### Source data

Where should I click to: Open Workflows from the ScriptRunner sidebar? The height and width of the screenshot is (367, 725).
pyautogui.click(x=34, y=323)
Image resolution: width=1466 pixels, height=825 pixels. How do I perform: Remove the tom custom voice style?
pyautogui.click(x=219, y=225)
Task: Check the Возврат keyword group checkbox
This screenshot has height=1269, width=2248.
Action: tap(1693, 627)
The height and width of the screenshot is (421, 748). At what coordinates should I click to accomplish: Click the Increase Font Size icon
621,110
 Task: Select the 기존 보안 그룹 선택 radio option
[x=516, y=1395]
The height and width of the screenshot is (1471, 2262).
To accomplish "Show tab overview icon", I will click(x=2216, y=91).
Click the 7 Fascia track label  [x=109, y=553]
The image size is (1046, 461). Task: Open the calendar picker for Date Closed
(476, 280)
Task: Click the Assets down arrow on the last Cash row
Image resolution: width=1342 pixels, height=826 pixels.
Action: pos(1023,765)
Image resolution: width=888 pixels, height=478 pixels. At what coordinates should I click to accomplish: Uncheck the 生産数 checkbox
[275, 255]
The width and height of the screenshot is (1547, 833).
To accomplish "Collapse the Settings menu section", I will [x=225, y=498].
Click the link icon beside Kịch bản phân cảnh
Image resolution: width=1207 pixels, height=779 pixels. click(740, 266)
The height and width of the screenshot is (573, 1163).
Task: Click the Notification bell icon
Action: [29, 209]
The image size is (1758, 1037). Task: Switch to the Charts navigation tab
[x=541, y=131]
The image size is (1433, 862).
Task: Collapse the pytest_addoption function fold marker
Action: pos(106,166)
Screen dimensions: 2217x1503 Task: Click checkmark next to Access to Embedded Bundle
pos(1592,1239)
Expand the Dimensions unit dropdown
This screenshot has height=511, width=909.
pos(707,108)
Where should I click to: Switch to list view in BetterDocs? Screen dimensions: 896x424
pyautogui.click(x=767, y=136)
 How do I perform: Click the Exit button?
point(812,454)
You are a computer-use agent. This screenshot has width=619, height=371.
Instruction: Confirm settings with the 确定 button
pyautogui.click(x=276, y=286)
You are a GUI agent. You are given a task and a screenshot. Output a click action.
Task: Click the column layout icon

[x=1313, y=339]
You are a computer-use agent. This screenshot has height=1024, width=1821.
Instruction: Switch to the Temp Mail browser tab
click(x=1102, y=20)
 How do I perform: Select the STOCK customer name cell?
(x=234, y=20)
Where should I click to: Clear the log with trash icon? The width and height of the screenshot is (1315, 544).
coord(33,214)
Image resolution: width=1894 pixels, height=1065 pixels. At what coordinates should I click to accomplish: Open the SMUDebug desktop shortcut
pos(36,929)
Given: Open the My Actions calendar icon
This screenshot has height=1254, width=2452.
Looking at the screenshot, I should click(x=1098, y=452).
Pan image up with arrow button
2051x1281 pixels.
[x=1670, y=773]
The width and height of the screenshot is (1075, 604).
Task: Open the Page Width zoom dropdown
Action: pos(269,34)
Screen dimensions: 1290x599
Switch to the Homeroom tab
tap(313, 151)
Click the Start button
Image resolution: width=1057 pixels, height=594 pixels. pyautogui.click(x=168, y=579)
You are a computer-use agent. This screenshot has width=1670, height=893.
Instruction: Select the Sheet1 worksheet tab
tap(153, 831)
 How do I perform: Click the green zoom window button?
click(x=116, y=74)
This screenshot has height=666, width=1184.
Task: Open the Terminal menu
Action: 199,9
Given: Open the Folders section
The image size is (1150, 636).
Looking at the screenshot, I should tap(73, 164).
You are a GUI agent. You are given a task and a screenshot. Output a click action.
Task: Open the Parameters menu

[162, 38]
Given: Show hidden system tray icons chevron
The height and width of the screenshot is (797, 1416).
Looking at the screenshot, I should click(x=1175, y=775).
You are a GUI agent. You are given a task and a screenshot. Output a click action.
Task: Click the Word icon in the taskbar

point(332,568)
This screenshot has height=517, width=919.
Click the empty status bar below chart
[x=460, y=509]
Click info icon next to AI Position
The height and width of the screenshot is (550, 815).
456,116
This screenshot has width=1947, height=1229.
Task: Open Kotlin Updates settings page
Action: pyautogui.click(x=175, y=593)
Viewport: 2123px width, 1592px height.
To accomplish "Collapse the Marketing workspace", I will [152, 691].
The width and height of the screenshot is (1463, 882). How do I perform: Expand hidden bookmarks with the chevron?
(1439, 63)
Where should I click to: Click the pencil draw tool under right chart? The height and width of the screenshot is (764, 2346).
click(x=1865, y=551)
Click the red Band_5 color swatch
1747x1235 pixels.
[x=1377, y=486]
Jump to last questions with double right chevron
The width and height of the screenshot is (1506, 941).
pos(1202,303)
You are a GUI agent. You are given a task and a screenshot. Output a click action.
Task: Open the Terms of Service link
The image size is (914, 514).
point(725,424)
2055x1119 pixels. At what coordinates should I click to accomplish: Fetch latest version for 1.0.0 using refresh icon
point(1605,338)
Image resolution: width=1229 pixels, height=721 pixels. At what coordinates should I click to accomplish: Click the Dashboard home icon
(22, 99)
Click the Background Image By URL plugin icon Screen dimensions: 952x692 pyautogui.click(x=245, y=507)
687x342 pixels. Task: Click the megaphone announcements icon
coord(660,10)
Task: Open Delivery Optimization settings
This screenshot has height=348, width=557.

######

— Your objective —
Without omitting anything, output the data verbatim.

— Result of the task —
Where should I click to: Open Workflows from the ScriptRunner sidebar? The height and width of the screenshot is (367, 725).
pyautogui.click(x=34, y=323)
Image resolution: width=1466 pixels, height=825 pixels. How do I perform: Remove the tom custom voice style?
pyautogui.click(x=219, y=225)
Task: Check the Возврат keyword group checkbox
This screenshot has height=1269, width=2248.
Action: tap(1693, 627)
The height and width of the screenshot is (421, 748). At what coordinates should I click to accomplish: Click the Increase Font Size icon
621,110
 Task: Select the 기존 보안 그룹 선택 radio option
[x=516, y=1395]
The height and width of the screenshot is (1471, 2262).
To accomplish "Show tab overview icon", I will click(x=2216, y=91).
Click the 7 Fascia track label  [x=109, y=553]
The image size is (1046, 461). Task: Open the calendar picker for Date Closed
(476, 280)
Task: Click the Assets down arrow on the last Cash row
Image resolution: width=1342 pixels, height=826 pixels.
Action: pos(1023,765)
Image resolution: width=888 pixels, height=478 pixels. At what coordinates should I click to accomplish: Uncheck the 生産数 checkbox
[275, 255]
The width and height of the screenshot is (1547, 833).
To accomplish "Collapse the Settings menu section", I will [x=225, y=498].
Click the link icon beside Kịch bản phân cảnh
Image resolution: width=1207 pixels, height=779 pixels. click(740, 266)
The height and width of the screenshot is (573, 1163).
Task: Click the Notification bell icon
Action: [29, 209]
The image size is (1758, 1037). Task: Switch to the Charts navigation tab
[x=541, y=131]
The image size is (1433, 862).
Task: Collapse the pytest_addoption function fold marker
Action: pos(106,166)
Screen dimensions: 2217x1503 Task: Click checkmark next to Access to Embedded Bundle
pos(1592,1239)
Expand the Dimensions unit dropdown
This screenshot has height=511, width=909.
pos(707,108)
Where should I click to: Switch to list view in BetterDocs? Screen dimensions: 896x424
pyautogui.click(x=767, y=136)
 How do I perform: Click the Exit button?
point(812,454)
You are a computer-use agent. This screenshot has width=619, height=371.
Instruction: Confirm settings with the 确定 button
pyautogui.click(x=276, y=286)
You are a GUI agent. You are given a task and a screenshot. Output a click action.
Task: Click the column layout icon

[x=1313, y=339]
You are a computer-use agent. This screenshot has height=1024, width=1821.
Instruction: Switch to the Temp Mail browser tab
click(x=1102, y=20)
 How do I perform: Select the STOCK customer name cell?
(x=234, y=20)
Where should I click to: Clear the log with trash icon? The width and height of the screenshot is (1315, 544).
coord(33,214)
Image resolution: width=1894 pixels, height=1065 pixels. At what coordinates should I click to accomplish: Open the SMUDebug desktop shortcut
pos(36,929)
Given: Open the My Actions calendar icon
This screenshot has height=1254, width=2452.
Looking at the screenshot, I should click(x=1098, y=452).
Pan image up with arrow button
2051x1281 pixels.
[x=1670, y=773]
The width and height of the screenshot is (1075, 604).
Task: Open the Page Width zoom dropdown
Action: pos(269,34)
Screen dimensions: 1290x599
Switch to the Homeroom tab
tap(313, 151)
Click the Start button
Image resolution: width=1057 pixels, height=594 pixels. pyautogui.click(x=168, y=579)
You are a computer-use agent. This screenshot has width=1670, height=893.
Instruction: Select the Sheet1 worksheet tab
tap(153, 831)
 How do I perform: Click the green zoom window button?
click(x=116, y=74)
This screenshot has height=666, width=1184.
Task: Open the Terminal menu
Action: 199,9
Given: Open the Folders section
The image size is (1150, 636).
Looking at the screenshot, I should tap(73, 164).
You are a GUI agent. You are given a task and a screenshot. Output a click action.
Task: Open the Parameters menu

[162, 38]
Given: Show hidden system tray icons chevron
The height and width of the screenshot is (797, 1416).
Looking at the screenshot, I should click(x=1175, y=775).
You are a GUI agent. You are given a task and a screenshot. Output a click action.
Task: Click the Word icon in the taskbar

point(332,568)
This screenshot has height=517, width=919.
Click the empty status bar below chart
[x=460, y=509]
Click info icon next to AI Position
The height and width of the screenshot is (550, 815).
456,116
This screenshot has width=1947, height=1229.
Task: Open Kotlin Updates settings page
Action: pyautogui.click(x=175, y=593)
Viewport: 2123px width, 1592px height.
To accomplish "Collapse the Marketing workspace", I will [152, 691].
The width and height of the screenshot is (1463, 882). How do I perform: Expand hidden bookmarks with the chevron?
(1439, 63)
Where should I click to: Click the pencil draw tool under right chart? The height and width of the screenshot is (764, 2346).
click(x=1865, y=551)
Click the red Band_5 color swatch
1747x1235 pixels.
[x=1377, y=486]
Jump to last questions with double right chevron
The width and height of the screenshot is (1506, 941).
pos(1202,303)
You are a GUI agent. You are given a task and a screenshot. Output a click action.
Task: Open the Terms of Service link
The image size is (914, 514).
point(725,424)
2055x1119 pixels. At what coordinates should I click to accomplish: Fetch latest version for 1.0.0 using refresh icon
point(1605,338)
Image resolution: width=1229 pixels, height=721 pixels. At what coordinates should I click to accomplish: Click the Dashboard home icon
(22, 99)
Click the Background Image By URL plugin icon Screen dimensions: 952x692 pyautogui.click(x=245, y=507)
687x342 pixels. Task: Click the megaphone announcements icon
coord(660,10)
Task: Open Delivery Optimization settings
This screenshot has height=348, width=557.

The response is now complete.